→ Textabschnitt:
________

„Ich bin dann weggezogen, gleich am nächsten Tag“
Offensichtlich angespornt von den belasteten Aussagen des Angeklagten Schulz – die inzwischen durch die Vernehmung einer Staatsanwältin der Staatsanwaltschaft Dresden in der letzten Woche eingeführt sind – und den Hafterleichterungen des bereits geständigen Mitangeklagten Justin S., kündigte heute der Angeklagte Patrick Festing an, sich ebenfalls einlassen zu wollen. Er wollte das am heutigen 13. Hauptverhandlungstag tun, was das Gericht auf Grund der bereits geladenen und angereisten Zeugen nicht akzeptierte. Daher wird der Angeklagten Festing, dem es natürlich lediglich darum geht, vor den Beamten zu Wort zu kommen, die seine polizeiliche Vernehmung durchgeführt haben, nun ab morgen Mittag eine Einlassung abgeben. Zu was er genau aussagen möchte, teilte Festing nicht mit. Einzig, dass er keine Fragen der Nebenklage und der Bundesanwaltschaft beantworten wird, machte er heute schon unmissverständlich klar.

________

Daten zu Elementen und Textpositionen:
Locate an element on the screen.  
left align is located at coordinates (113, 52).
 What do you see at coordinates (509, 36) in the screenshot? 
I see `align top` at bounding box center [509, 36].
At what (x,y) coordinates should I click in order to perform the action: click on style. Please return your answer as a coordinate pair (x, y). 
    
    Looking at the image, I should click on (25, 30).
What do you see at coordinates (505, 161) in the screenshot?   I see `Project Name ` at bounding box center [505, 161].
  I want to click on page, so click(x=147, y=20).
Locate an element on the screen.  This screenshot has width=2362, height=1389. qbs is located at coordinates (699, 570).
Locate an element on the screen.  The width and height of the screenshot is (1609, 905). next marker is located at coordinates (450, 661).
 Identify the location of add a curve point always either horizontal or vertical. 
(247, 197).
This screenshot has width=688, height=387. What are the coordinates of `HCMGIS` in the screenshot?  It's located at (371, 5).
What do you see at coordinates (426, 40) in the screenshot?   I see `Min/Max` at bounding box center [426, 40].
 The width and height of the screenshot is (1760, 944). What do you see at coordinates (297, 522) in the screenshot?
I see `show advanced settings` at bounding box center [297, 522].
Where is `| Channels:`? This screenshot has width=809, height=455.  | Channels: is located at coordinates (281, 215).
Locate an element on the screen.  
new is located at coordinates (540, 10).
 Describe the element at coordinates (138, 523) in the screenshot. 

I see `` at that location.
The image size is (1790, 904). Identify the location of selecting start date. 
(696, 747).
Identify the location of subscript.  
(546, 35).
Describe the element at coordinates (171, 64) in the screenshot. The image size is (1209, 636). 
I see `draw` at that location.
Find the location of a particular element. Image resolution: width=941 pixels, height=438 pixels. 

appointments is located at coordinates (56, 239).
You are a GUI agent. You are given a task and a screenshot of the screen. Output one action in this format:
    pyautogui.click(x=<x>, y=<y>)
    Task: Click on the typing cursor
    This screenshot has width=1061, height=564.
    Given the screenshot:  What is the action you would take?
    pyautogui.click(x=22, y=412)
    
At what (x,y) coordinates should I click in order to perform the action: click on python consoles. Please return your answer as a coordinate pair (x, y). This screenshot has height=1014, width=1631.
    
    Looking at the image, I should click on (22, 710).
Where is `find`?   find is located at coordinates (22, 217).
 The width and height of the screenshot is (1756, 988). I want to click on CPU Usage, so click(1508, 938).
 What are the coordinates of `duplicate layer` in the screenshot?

________

→ Aufgaben:
• 1. Welche Angeklagten nennt der Prozessbericht namentlich?
• 2. Beantworte anhand des Prozessberichts:
(a) Der wievielte Hauptverhandlungstag war heute?
(b) Ab wann will Festing seine Einlassung abgeben?
(c) Wessen Fragen will Festing nicht beantworten?
• 3. Erweitere den Prozessbericht um einige Sätze, die an seinen letzten Satz anschließen.
Die Zeilen braucht man für die Bearbeitung nicht.

→ Antworten je Aufgabe:
• 1. Schulz, Justin S., Patrick Festing

• 2.
(a) Der 13. Hauptverhandlungstag.
(b) Ab morgen Mittag.
(c) Die Fragen der Nebenklage und der Bundesanwaltschaft.

• 3.
Es ist anzunehmen, dass die Aussage des Mitangeklagten Schulz vor Beamten des OAZ, der den Angeklagten Festing erheblich belastet, Grund für den plötzlichen Sinneswandel sein dürfte. Es bleibt abzuwarten, ob Festing morgen den Aussagen von Schulz widersprechen wird um sich selbst zu entlasten oder andere Angeklagte zu belasten. Mehr und mehr bröckelt die Einheit der Angeklagten. Es wird immer deutlicher, dass die einzelnen Angeklagten mit Fortschreiten der Beweisaufnahme ein Interesse an der eigenen Entlastung haben, sollte dies auch heißen, die anderen Angeklagten zu belasten.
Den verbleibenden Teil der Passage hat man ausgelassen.